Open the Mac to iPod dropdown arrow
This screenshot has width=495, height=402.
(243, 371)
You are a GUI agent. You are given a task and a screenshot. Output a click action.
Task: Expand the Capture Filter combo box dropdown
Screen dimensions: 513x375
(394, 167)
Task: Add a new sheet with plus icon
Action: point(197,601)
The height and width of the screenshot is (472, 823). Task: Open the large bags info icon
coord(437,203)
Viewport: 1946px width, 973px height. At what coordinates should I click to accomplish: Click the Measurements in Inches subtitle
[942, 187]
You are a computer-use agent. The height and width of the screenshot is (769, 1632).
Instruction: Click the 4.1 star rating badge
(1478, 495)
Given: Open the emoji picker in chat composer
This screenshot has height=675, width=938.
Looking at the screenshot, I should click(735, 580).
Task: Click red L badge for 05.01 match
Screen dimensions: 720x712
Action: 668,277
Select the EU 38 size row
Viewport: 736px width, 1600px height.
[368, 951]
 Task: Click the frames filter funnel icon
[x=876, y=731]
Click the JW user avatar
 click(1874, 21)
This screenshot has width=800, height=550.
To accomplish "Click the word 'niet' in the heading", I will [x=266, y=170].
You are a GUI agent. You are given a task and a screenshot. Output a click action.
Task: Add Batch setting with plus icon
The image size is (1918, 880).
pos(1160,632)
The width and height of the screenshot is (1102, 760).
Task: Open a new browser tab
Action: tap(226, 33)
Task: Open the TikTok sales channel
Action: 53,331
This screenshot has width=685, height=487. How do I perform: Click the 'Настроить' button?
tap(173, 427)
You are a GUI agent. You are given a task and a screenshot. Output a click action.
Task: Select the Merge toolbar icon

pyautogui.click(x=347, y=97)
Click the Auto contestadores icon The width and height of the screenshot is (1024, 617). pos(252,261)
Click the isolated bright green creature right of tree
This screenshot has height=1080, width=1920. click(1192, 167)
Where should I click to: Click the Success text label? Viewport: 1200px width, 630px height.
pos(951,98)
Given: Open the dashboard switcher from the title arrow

Brief:
Rewrite all of the material above with every instance of "dropdown" changed to "drop-down", keeping everything else the same.

Output of the task:
Open the Mac to iPod drop-down arrow
This screenshot has width=495, height=402.
(243, 371)
You are a GUI agent. You are given a task and a screenshot. Output a click action.
Task: Expand the Capture Filter combo box drop-down
Screen dimensions: 513x375
(394, 167)
Task: Add a new sheet with plus icon
Action: point(197,601)
The height and width of the screenshot is (472, 823). Task: Open the large bags info icon
coord(437,203)
Viewport: 1946px width, 973px height. At what coordinates should I click to accomplish: Click the Measurements in Inches subtitle
[942, 187]
You are a computer-use agent. The height and width of the screenshot is (769, 1632).
Instruction: Click the 4.1 star rating badge
(1478, 495)
Given: Open the emoji picker in chat composer
This screenshot has height=675, width=938.
Looking at the screenshot, I should click(735, 580).
Task: Click red L badge for 05.01 match
Screen dimensions: 720x712
Action: 668,277
Select the EU 38 size row
Viewport: 736px width, 1600px height.
[368, 951]
 Task: Click the frames filter funnel icon
[x=876, y=731]
Click the JW user avatar
 click(1874, 21)
This screenshot has width=800, height=550.
To accomplish "Click the word 'niet' in the heading", I will [x=266, y=170].
You are a GUI agent. You are given a task and a screenshot. Output a click action.
Task: Add Batch setting with plus icon
The image size is (1918, 880).
pos(1160,632)
The width and height of the screenshot is (1102, 760).
Task: Open a new browser tab
Action: tap(226, 33)
Task: Open the TikTok sales channel
Action: 53,331
This screenshot has width=685, height=487. How do I perform: Click the 'Настроить' button?
tap(173, 427)
You are a GUI agent. You are given a task and a screenshot. Output a click action.
Task: Select the Merge toolbar icon

pyautogui.click(x=347, y=97)
Click the Auto contestadores icon The width and height of the screenshot is (1024, 617). pos(252,261)
Click the isolated bright green creature right of tree
This screenshot has height=1080, width=1920. click(1192, 167)
Where should I click to: Click the Success text label? Viewport: 1200px width, 630px height.
pos(951,98)
Given: Open the dashboard switcher from the title arrow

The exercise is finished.